A month or so after Joseph left a letter had landed on her doorstep, her address penned in his unmistakable scrawl. She'd been angry at first and banished it, unopened, to a bottom drawer. Now, cufflink in hand, it springs to the forefront of her mind without making her want to cry and scream over the separation. It's been two years after all, perhaps that's how long it takes to reach some kind of closure. She retrieves the letter tentatively, and breaks through the seal as if it's a tangible barrier to her emotions. Fear creeps up into her chest as she does so, pre-empting regret. How could a two year old lament for lost days produce anything constructive, now? For once, though, she doesn't stop herself; She lets her heart beat louder than her head.
Through everything, I miss you. When I think of you and how much we've shared, I can't stray too far from one particular moment. Do you remember the Opera? You always told me you hated it, but you're not the liar that you'd lead yourself to believe. I know that you remember the building crescendo at the start of Act 5; I couldn't take my eyes off you. Your powdered cheeks and the orchestrated curve of your lips gave nothing away, and I couldn't breathe for expectation. Then I looked at you again, differently, and I knew you understood. Do you remember the way your chest convulsed, with mine? Your nails tore at the fabric of the armrest as I placed my hand on yours. I remember the sparkle in your eyes, matched only by the glint of your ostentatious necklace as we bordered on panting in sync.

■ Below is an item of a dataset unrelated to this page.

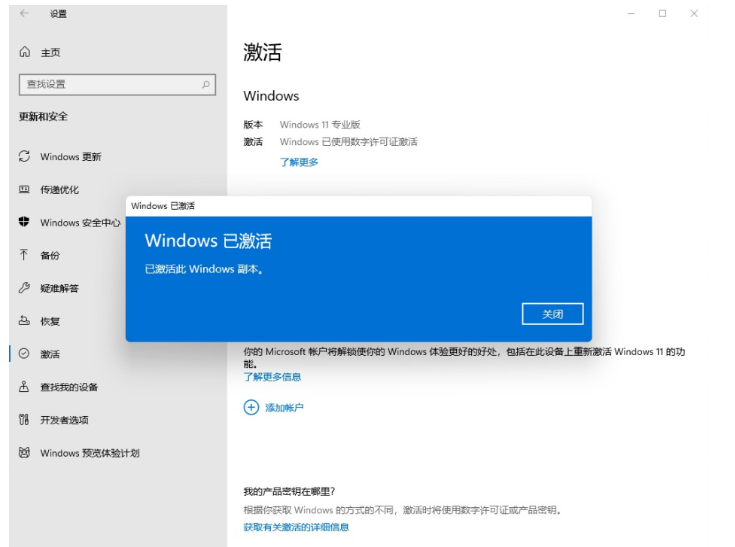Maximize the Settings window

(662, 14)
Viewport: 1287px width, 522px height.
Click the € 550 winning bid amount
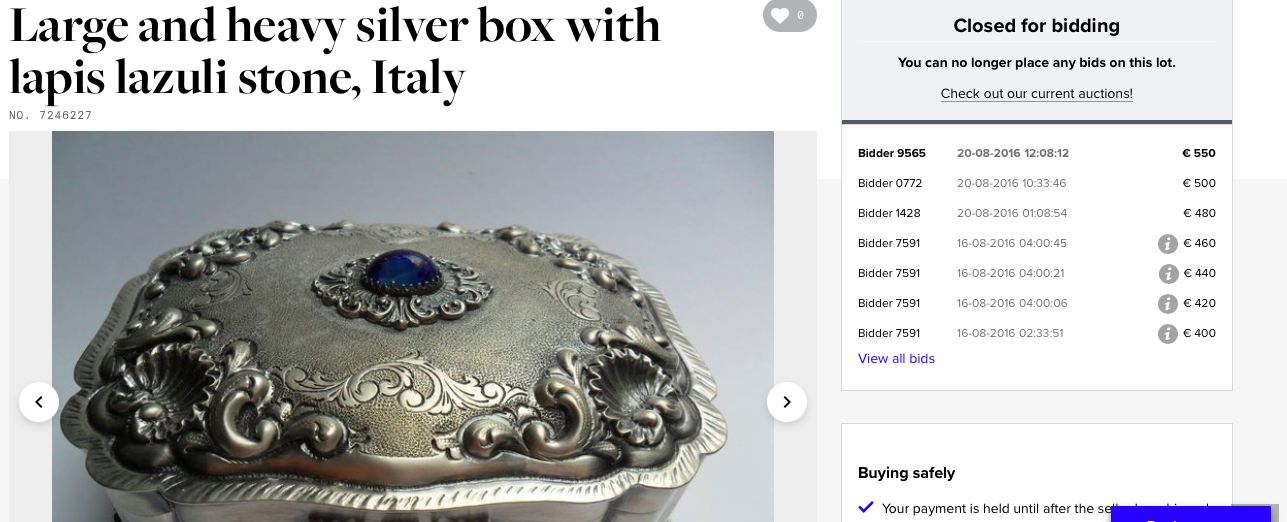pyautogui.click(x=1198, y=153)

That shared experience means more to me than I can ever explain. To feel alone is to be miserable, to not have lived. Jac, to appreciate that night with you is quite simply to be less alone. To be more deeply inserted into existence than the course of a single life would lead us to believe.

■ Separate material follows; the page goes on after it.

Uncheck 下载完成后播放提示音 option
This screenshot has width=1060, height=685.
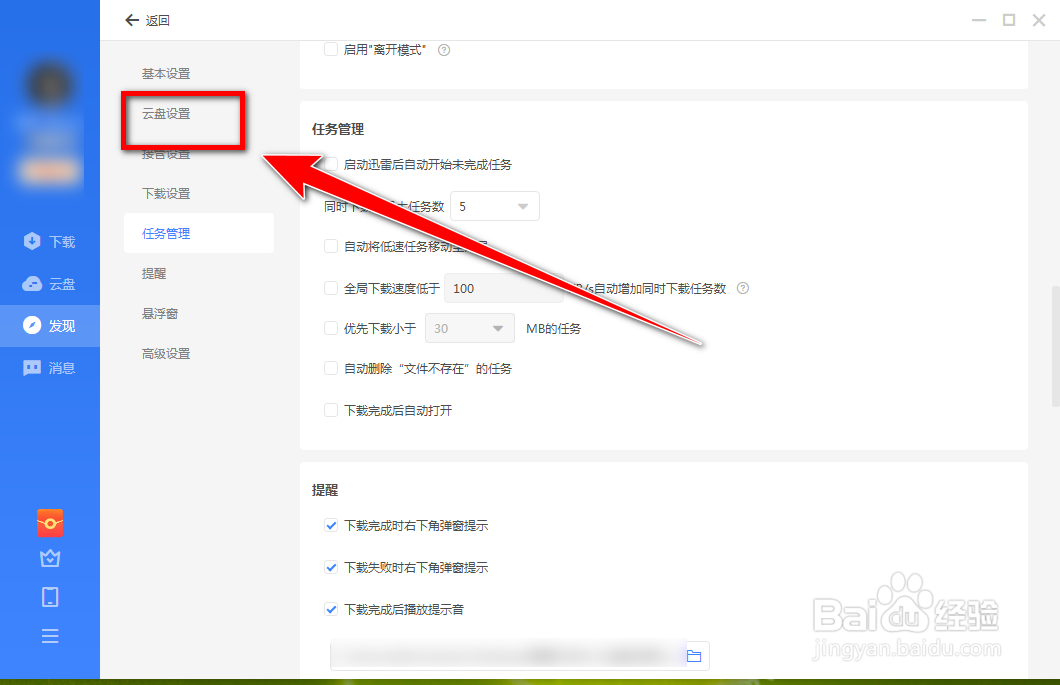pyautogui.click(x=330, y=608)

"Soppy, idiot." She sounds peculiar because she's on the verge of tears, and actually, to hear her own voice aloud against the silence makes her feel as childish and irrelevant as it ever has. A peculiar parallel to her youth. She drops the letter in a bin, acutely aware that this road isn't taking her where she'd hoped. With a renewed bout of venom and self loathing, she recalls the comfort she could always find in Joseph. The sheer instinct on which their connection was founded.

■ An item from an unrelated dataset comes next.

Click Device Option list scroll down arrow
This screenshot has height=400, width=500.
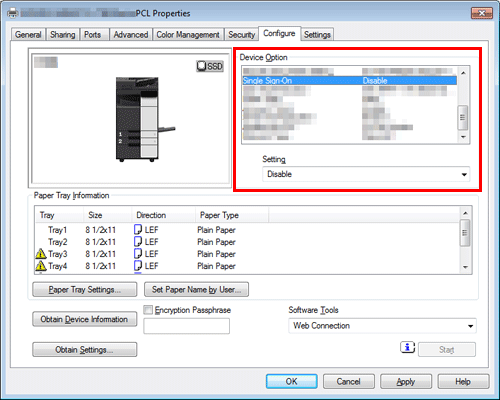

Today she will be working with Nurse Maconie for the first time since she unceremoniously dropped him last week. With Joseph's letter out of sight she sits at her kitchen table, cupping a steaming mug of black coffee, and tries to think about that. In truth, the whole affair feels quite insignificant. It's a relief to have severed the bond between herself and the double act. She can respect Mo Effanga as a surgeon, even, when she's not a part of her personal life. There's nothing to over think, in this case, and she feels as frighteningly detached as the six year old who hankered after Curly Wurlies.
Jac throws back the caffeine and grabs her handbag. On a whim, she pauses by the door and slides open the cupboard on her right. Coats are lumped on top of one another and a jumble of shoes is crushed under her bike helmet. At the front, though, is a neatly ordered pair of heels in pristine condition. She grins; Today, if nothing else, is a Connie Shoes day.